The timing is critical. The visit is just two weeks after the announcement of the South China Sea arbitration result and a month before the G20 Summit in September. If we take a slightly long-term perspective, there is only half a year left for Obama to deal with China as the US president. For Rice, two tasks might overwhelm the others during the trip: one is to prepare for the meeting between leaders of the two countries during the G20 summit and the other is to compare notes on the issue of the South China Sea.

In her article, Rice listed numerous cooperative ventures achieved between the two countries in the past years. But she also implied her concerns about South China Sea by saying that the US "overriding interest is the peaceful resolution of conflicts and sustaining the rules-based international order."

The South China Sea issue has become a thorny problem between China and the US in recent years, although it should have not been. In 2010, then secretary of state Hillary Clinton's speech in Vietnam signaled that the US' South China Sea policy has undergone an essential change from "observation" to "intervention."

The US intervention in the South China Sea has clearly contributed to the increasingly intensifying situation, leading some Southeast Asian countries to believe that they can resort to the US to protect the islands they illegally seized.

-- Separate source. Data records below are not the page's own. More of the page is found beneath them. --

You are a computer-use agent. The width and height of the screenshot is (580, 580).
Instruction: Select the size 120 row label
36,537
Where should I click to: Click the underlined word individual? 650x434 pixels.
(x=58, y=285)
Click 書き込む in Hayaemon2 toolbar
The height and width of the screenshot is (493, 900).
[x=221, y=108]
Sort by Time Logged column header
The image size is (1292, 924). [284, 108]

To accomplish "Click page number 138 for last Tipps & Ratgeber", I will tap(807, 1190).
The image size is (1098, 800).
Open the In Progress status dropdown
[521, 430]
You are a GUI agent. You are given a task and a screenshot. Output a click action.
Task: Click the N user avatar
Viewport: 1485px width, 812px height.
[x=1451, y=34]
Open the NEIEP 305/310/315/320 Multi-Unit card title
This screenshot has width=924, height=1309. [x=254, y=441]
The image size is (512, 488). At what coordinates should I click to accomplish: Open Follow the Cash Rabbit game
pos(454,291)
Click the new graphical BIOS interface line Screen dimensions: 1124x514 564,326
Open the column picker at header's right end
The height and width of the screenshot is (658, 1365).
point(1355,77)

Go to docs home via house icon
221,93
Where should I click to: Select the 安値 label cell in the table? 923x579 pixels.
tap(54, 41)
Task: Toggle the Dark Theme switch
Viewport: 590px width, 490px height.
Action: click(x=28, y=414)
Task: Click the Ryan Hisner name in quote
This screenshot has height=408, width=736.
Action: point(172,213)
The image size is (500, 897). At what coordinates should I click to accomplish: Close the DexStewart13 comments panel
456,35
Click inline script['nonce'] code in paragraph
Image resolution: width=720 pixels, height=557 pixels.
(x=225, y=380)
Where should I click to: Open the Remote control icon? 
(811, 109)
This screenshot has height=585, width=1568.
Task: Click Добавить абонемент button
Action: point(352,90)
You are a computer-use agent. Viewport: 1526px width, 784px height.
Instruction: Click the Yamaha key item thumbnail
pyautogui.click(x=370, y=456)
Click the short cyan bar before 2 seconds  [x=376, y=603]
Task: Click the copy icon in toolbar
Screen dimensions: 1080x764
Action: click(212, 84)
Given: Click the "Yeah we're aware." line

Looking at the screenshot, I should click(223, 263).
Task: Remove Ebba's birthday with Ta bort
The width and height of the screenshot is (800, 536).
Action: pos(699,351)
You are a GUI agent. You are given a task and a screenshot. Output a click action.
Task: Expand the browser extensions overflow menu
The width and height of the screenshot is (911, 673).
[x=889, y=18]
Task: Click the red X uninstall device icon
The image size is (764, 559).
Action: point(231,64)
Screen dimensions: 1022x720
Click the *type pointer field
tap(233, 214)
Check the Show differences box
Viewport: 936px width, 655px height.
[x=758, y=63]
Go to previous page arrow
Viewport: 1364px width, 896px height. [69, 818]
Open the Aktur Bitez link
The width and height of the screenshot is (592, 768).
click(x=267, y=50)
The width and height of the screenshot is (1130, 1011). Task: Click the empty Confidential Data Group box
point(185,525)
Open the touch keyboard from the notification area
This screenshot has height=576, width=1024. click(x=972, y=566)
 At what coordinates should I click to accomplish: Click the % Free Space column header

The Philippines and other US allies in particular, believe the aim of Obama's rebalance to the Asia-Pacific strategy is to balance China and the South China Sea issue will become one of the focuses of US China policy.

The arbitration in July was expected to further complicate the situation at first because it set a wrong example and increased distrust between China and the Philippines, and could even affect other ASEAN countries. Fortunately, after the meeting between Chinese Foreign Minister Wang Yi and his counterparts from 10 ASEAN members, a joint statement was released to promote peace, stability in the South China Sea, putting the issue on the right track.

And now is the time for US to show its sincerity for cooperation if it truly treasures China-US relations as Rice argued. Since the two countries made breakthroughs on climate change in 2014 and cyber security in 2015 while still missing one major breakthrough in this year, the South China Sea issue might be a good option.

Before that, the US should drop its groundless criticism on China's "militarization" in the region first. The word "militarization" lacks clarity because it was raised by the US without a clear definition. If taking US military bases in Japan and South Korea as the standard, the islands in the South China Sea are far from being militarized. Or if we take stationing defensive weapons and building runways as standard, the South China Sea had been militarized long before China's recent constructions. Similarly, under the blurring concept, US warships and military aircrafts entering South China Sea are well qualified of being militarizing the region.

Second, the US should change its attitudes toward freedom of navigation operations. From the Chinese understanding, freedom of navigation has never been a problem. However, what the US is actually seeking is freedom of action in conducting such operations. What the US wants to ensure is that even if its entrance into the region is not based on law, China has no way to stop it.

China-US relations should not be defined by the South China Sea issue. The US should show its political will and offer some momentum for the start of China-US cooperation to maintain a stable region. Before leaving the White House, Obama should bear in mind that, without a successful China policy, the Asia-Pacific rebalance strategy would go nowhere.